„Eine lesbisch-queere Utopie?!" – das Buch von M.A. Seewald über eine Gemeinschaft auf Lesbos und feministische Zukünfte
Eine soziologische Studie über eine lesbisch-queere Gemeinschaft auf der griechischen Insel Lesbos.

Im Juni 2026 veröffentlichte der deutsche Wissenschaftsverlag transcript das Buch A Lesbian Queer Utopia?! An Empirical Research on the Island of Lesvos. Es wurde von M.A. Seewald verfasst – einer Forscherin, Dozentin und Künstlerin. Das Buch erschien auf Englisch.
Lesbos ist eine griechische Insel in der Ägäis. Auf ihr wurde Sappho geboren – eine Dichterin des antiken Griechenland, die über die Liebe zwischen Frauen schrieb.
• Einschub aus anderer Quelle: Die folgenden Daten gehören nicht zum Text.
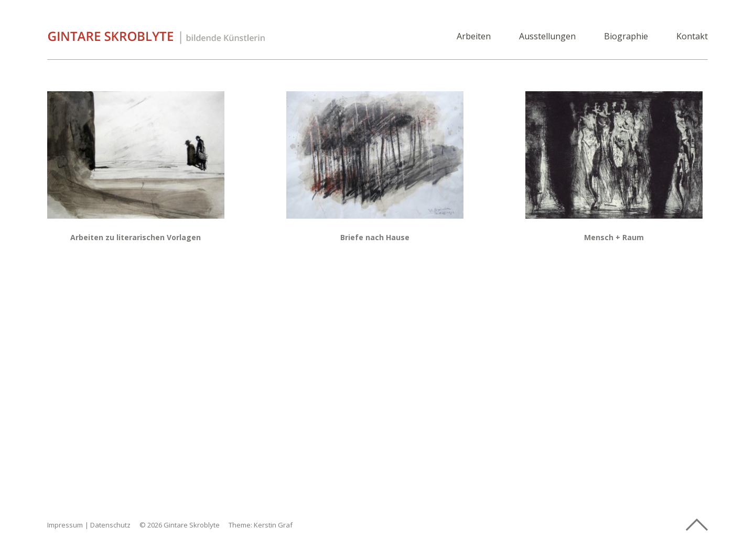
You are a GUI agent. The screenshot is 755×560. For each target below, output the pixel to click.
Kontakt (692, 37)
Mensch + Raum (614, 237)
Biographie (626, 37)
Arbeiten (473, 37)
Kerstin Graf (273, 525)
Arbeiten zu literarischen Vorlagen (135, 237)
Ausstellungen (547, 37)
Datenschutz (110, 525)
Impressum (65, 525)
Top (697, 525)
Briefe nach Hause (375, 237)
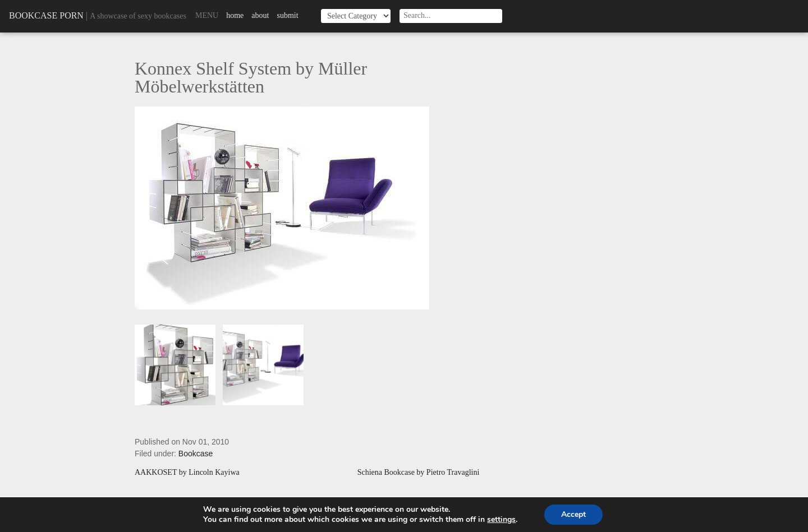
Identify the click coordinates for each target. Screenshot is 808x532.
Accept (573, 514)
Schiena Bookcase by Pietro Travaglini (419, 473)
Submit (287, 15)
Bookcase (195, 454)
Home (235, 15)
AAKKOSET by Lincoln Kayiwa (187, 473)
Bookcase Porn (46, 15)
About (260, 15)
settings (501, 520)
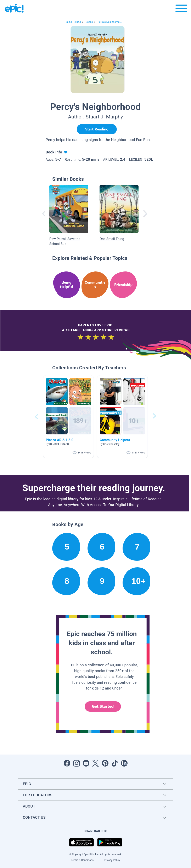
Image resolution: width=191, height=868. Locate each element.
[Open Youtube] (86, 763)
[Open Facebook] (67, 763)
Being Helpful (73, 22)
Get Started (103, 706)
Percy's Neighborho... (110, 22)
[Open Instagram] (77, 763)
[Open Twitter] (96, 763)
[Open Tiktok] (115, 763)
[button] (69, 416)
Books (89, 22)
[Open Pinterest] (105, 763)
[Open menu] (181, 9)
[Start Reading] (97, 129)
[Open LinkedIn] (124, 763)
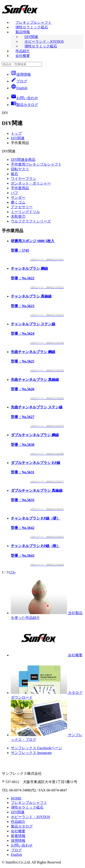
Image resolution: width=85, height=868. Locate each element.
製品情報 (23, 32)
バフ (15, 193)
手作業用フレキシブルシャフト (36, 164)
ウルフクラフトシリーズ (31, 221)
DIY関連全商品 (23, 159)
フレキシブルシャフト (34, 22)
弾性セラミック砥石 (32, 27)
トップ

Die Wörter „Lesbe" und „sapphisch" leiten sich von dieser Insel und dieser Dichterin ab. Seit den 1980er Jahren ist Lesbos – vor allem das Dorf Skala Eressos – zu einem regelmäßigen Treffpunkt lesbischer Frauen aus aller Welt geworden. Im Laufe der Zeit hat sich dort eine dauerhafte lesbisch-queere Gemeinschaft gebildet.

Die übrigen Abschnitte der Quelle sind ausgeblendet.